The photo that accompanies this post comes from a talk I
recently enjoyed given by a marketing cyborg named Repcor.
Ok, the speaker was actually a real person named Rebecca
Corliss, but she said she likes to go by "Repcor," which to me sounds like a
robotic supermarketer Hubspot built to save the future or something. I suppose
I don’t know for certain she isn’t a replicant, but for now I’ll take her
word that she’s actually a human who goes by the same mononym as her Twitter
handle (@repcor).
To get back to the photo, Corliss’ talk was entitled “How to
Build a World Class Marketing Team like HubSpot.” She started working (or
perhaps was created in a lab) at the Boston-based company some eight years ago, and one of the reasons
she loved the opportunity was the company’s fresh outlook on marketing. The
slide in the photo summarizes old channels to which they believed marketers gave
too much consideration:
- Advertising
- Conferences/Events
- Paid Search/PPC
- Email List Rentals
- Cold Calling
And new channels deserving of more attention:
- Blogging
- SEO
- Free Tools
- Social Media
- Opt-In Email Lists
Hubspot is still in business, so they must have hit on
something here. Certainly the second list houses much of the creative work my
company does. The items on the first list haven’t gone away, however. Companies
still spend scads of dollars on TV advertising, often justifiably so. Hubspot
itself does conferences and events worldwide, we found out from the humanoid
addressing us.
What struck me is how much everything in the first list is
complemented by the entries in the second column. If you do a conference, you
market it with social media, the email lists you’ve cultivated, and everything
else in List #2. And if you’re smart, you feed the content from that conference
right back into those channels to generate more engagement.

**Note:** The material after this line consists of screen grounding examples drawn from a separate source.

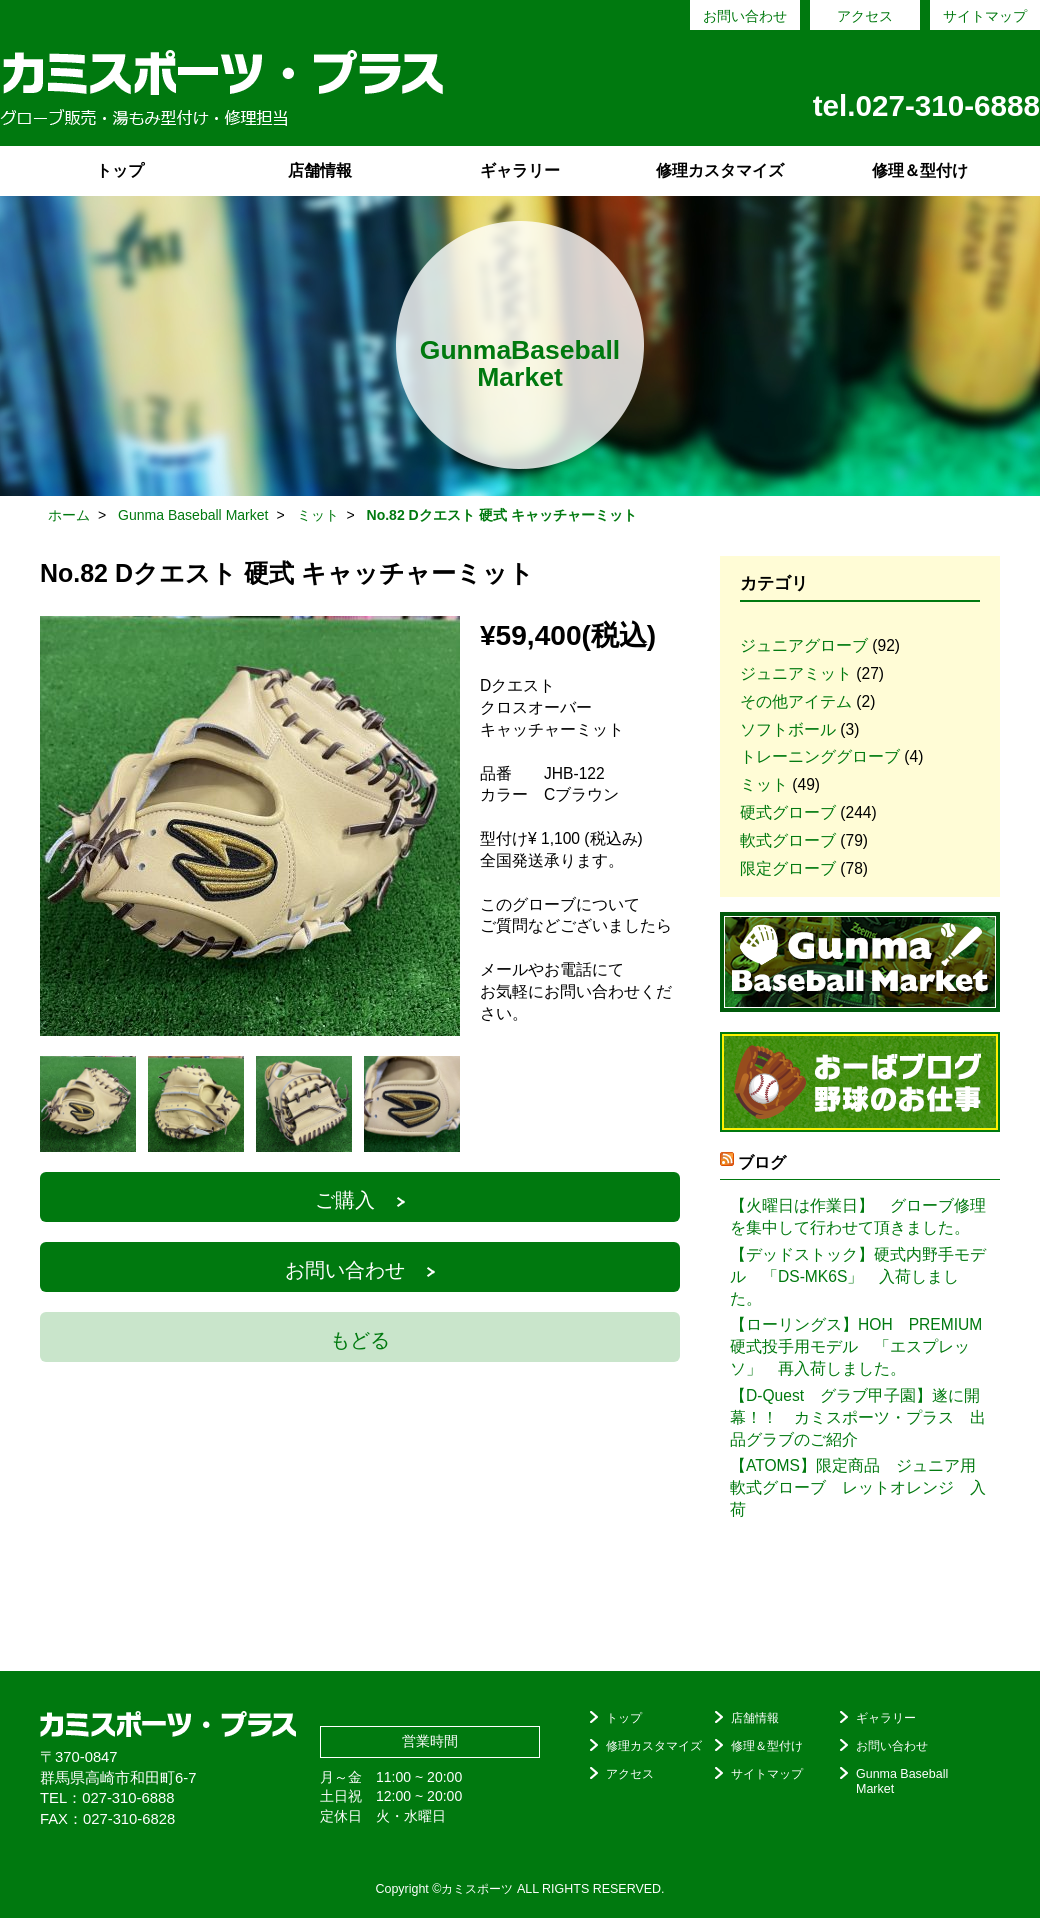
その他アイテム (796, 701)
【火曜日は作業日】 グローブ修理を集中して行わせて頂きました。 (858, 1216)
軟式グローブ (788, 840)
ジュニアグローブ (804, 645)
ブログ (762, 1162)
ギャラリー (520, 170)
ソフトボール (788, 729)
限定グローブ (788, 868)
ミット (764, 784)
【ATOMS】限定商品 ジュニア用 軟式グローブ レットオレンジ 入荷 (860, 1487)
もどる (360, 1340)
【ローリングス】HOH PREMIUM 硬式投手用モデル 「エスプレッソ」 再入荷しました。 (860, 1346)
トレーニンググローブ (820, 756)
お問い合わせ (745, 16)
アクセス (865, 16)
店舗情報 (320, 170)
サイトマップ (985, 16)
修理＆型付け (920, 170)
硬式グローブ (788, 812)
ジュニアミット (796, 673)
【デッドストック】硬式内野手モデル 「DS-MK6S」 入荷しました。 (858, 1276)
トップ (120, 170)
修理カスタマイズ (720, 170)
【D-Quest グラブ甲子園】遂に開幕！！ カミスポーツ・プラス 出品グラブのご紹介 (858, 1417)
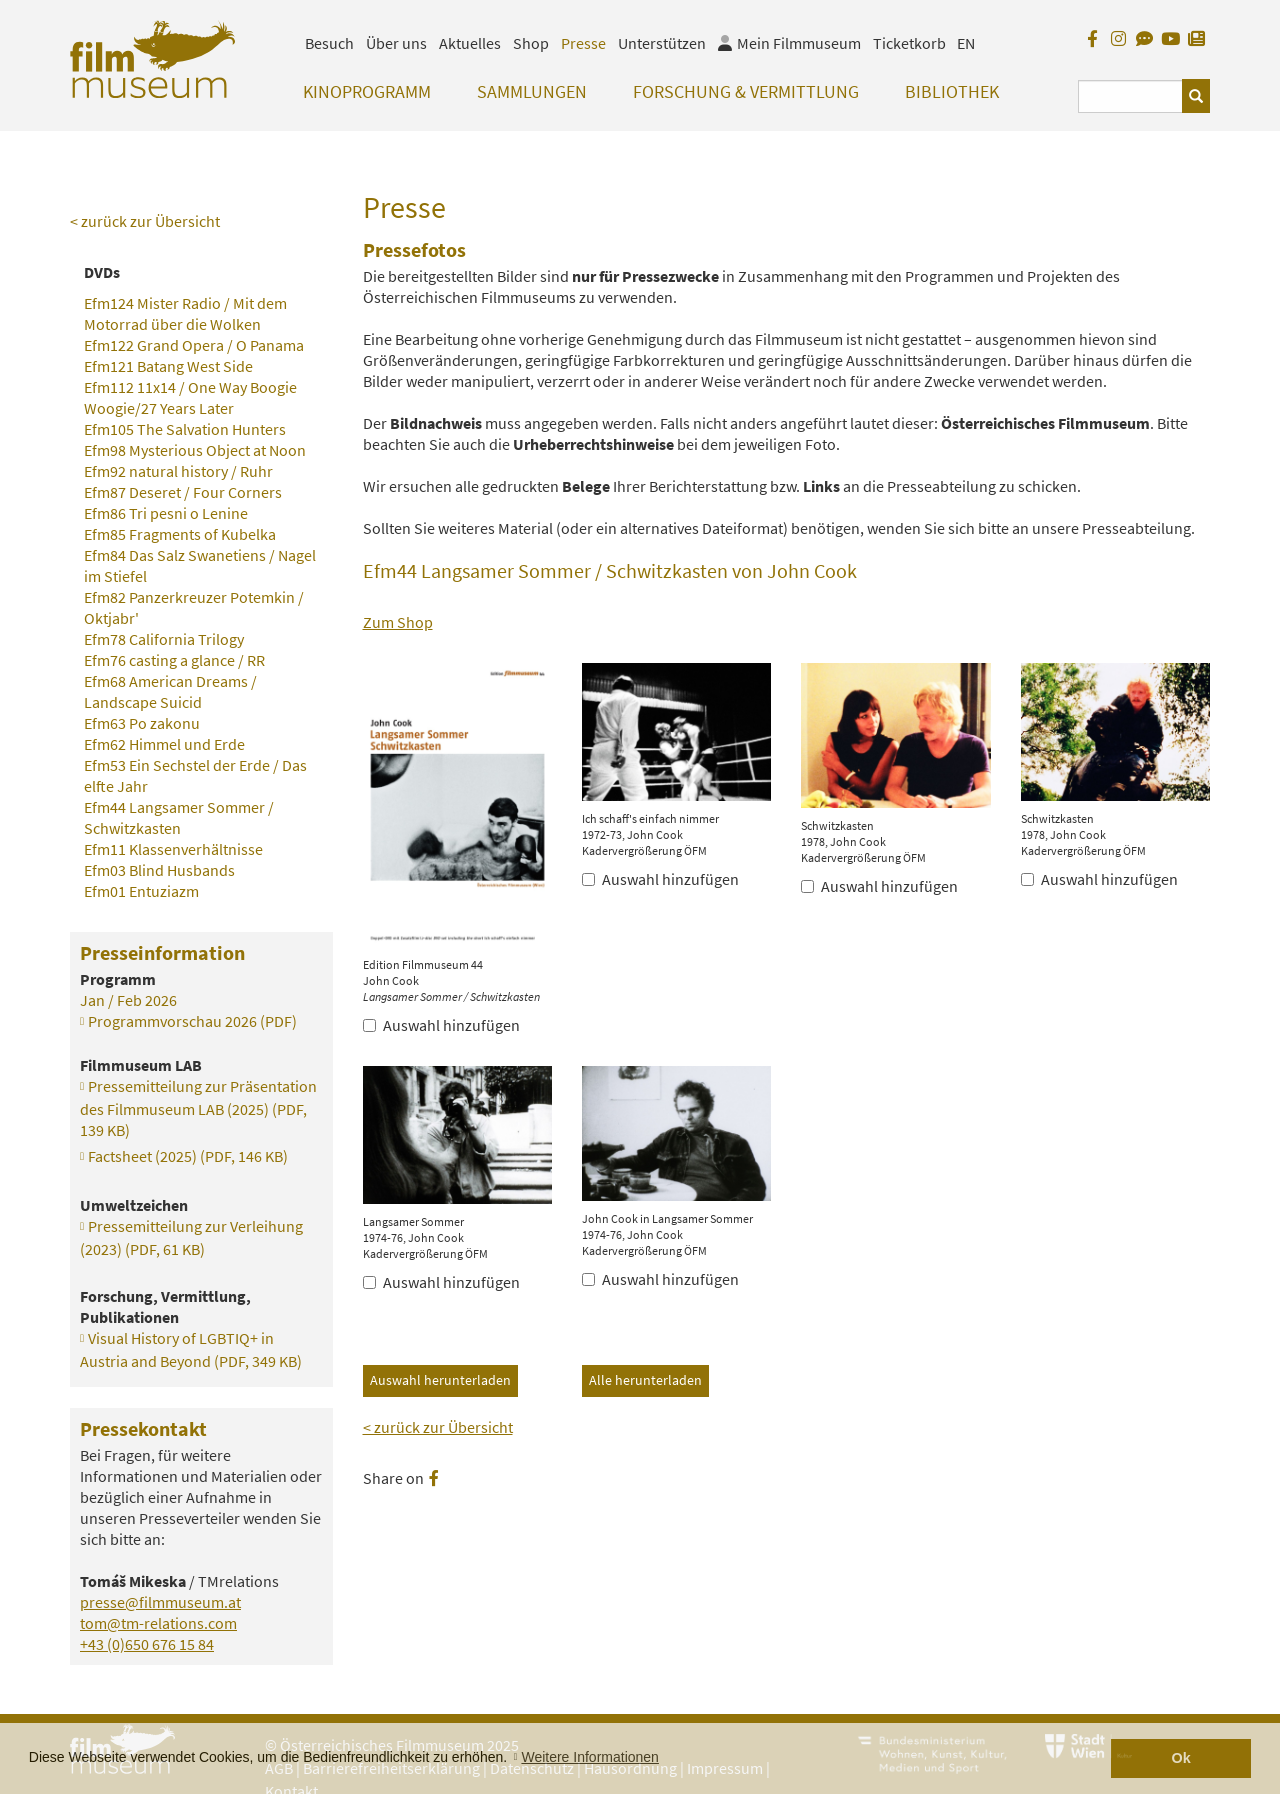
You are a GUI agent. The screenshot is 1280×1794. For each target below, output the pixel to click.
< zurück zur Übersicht (438, 1427)
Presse (583, 43)
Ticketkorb (909, 43)
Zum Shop (398, 622)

The same goes for advertising. I would never shoot a spot
without doing behind-the-scenes content for social media, and all creative
these days must appeal to the user who can self-select what he or she watches.
And if you’re going to have your salespeople cold calling, you
can make their jobs loads easier by priming the pump through top of the funnel
content that inspires an “Oh yeah, I’ve heard of you” when your AE introduces
herself.
As a creative, List B affects the choices I make in language
and approach, even when I’m working on a project in List A. For others in the
marketing world, I’m sure they consider choices like balancing paid search with
organic and whether to buy national-network TV spots or invest in original
online content (self-serving note – if you buy into one of my TV projects, you
get both).
It’s a big integrated world out there. Old-school marketing
can cooperate with modern techniques to the betterment of all. Until, that is,
we’re all replaced by machines. Which, um, could be closer than we think.